Text section -
Subject: Re: [MTT users] FW: ALPS modifications for MTT
From: Jeff Squyres (jsquyres_at_[hidden])
Date: 2008-08-25 19:49:06


Committed in r1222.

If you want a directory in ompi-tests/ to save your ornl scripts and
ini files (perhaps analogous to ompi-tests/cisco and ompi-tests/iu),
let us know.

On Aug 20, 2008, at 10:38 AM, Matney Sr, Kenneth D. wrote:

> Hi Jeff,
>
> The trunk needs an additional patch to make ALPS work (without
> complaints). I have attached it hereto. Also, I will send along the
> ornl.ini script when I get it finalized. This wlll show how we do
> Cray
> XT builds, run, etc.
> --
> Ken
>
>
> -----Original Message-----
> From: mtt-users-bounces_at_[hidden]
> [mailto:mtt-users-bounces_at_[hidden]] On Behalf Of Jeff Squyres
> Sent: Thursday, August 14, 2008 10:47 AM
> To: General user list for the MPI Testing Tool
> Subject: Re: [MTT users] FW: ALPS modifications for MTT
>
> BTW, I committed this patch to the MTT trunk.
>
> I feel a little sheepish; I should have told you to use the trunk
> these days, not the release branch (I know the wiki specifically says
> otherwise). We really need to finally make a release out of what is
> on the trunk -- it's much more advanced than what is on the release
> branch (look at the CHANGES file in the top-level dir to see what has
> changed since the release branch).
>
> The Cisco MTT files in SVN are for the trunk; it's possible that the
> features that the release branch doesn't understand will just be
> ignored, but I haven't tried this in a long time.
>
>
>
> On Aug 14, 2008, at 10:35 AM, Jeff Squyres wrote:
>
>> This patch looks good to me.
>>
>> I'll commit. If you want to do any more work on MTT, perhaps ORNL
>> can add you to its "Schedule A" form for the Open MPI Third Party
>> Contribution form (it's very easy to amend Schedule A -- doesn't
>> require any authoritative signatures), we could get you an MTT SVN
>> account and you could commit this stuff directly.

Raw data -
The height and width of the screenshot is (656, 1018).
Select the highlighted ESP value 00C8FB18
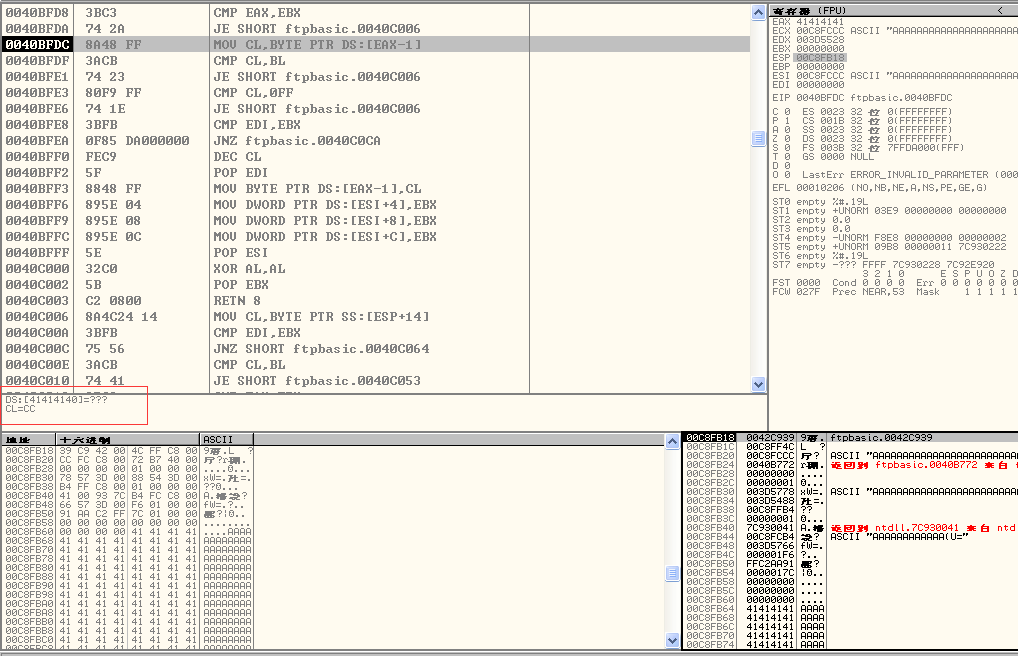click(x=821, y=58)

Set tasks -
• 1. List every date and time the mailing-list thread about ALPS modifications for MTT gives for a message, in the order they appear.
• 2. Carry on the mailing-list thread about ALPS modifications for MTT, picking up after its final sentence.

Results by task -
• 1.
2008-08-25 19:49:06
Aug 20, 2008, at 10:38 AM
Thursday, August 14, 2008 10:47 AM
Aug 14, 2008, at 10:35 AM

• 2.
>>
>>
>> On Aug 14, 2008, at 10:24 AM, Matney Sr, Kenneth D. wrote:
>>
>>> Hi,
>>>
>>> When running MTT on the Cray XT3/XT4 machines, I found that MTT
>>> does not
>>> contain any support for ALPS. As a result, it always executes
>>> mpirun
>>> with "-np 1". I patched lib/MTT/Values/Functions.pm with the
>>> following
>>> to overcome this:
>>>
>>> -----Original Message-----
>>> From: Matney Sr, Kenneth D.
>>> Sent: Wednesday, August 13, 2008 5:57 PM
>>> To: Shipman, Galen M.
>>> Cc: Graham, Richard L.
>>> Subject: FW: ALPS modifications for MTT
>>>
>>> --- Functions-bak.pm 2008-08-06 14:31:26.256538000 -0400
>>> +++ Functions.pm 2008-08-13 17:43:40.273641000 -0400
>>> @@ -602,6 +602,8 @@
>>> # Resource managers
>>> return "SLURM"
>>> if slurm_job();
>>> + return "ALPS"
>>> + if alps_job();
>>> return "TM"
>>> if pbs_job();
>>> return "N1GE"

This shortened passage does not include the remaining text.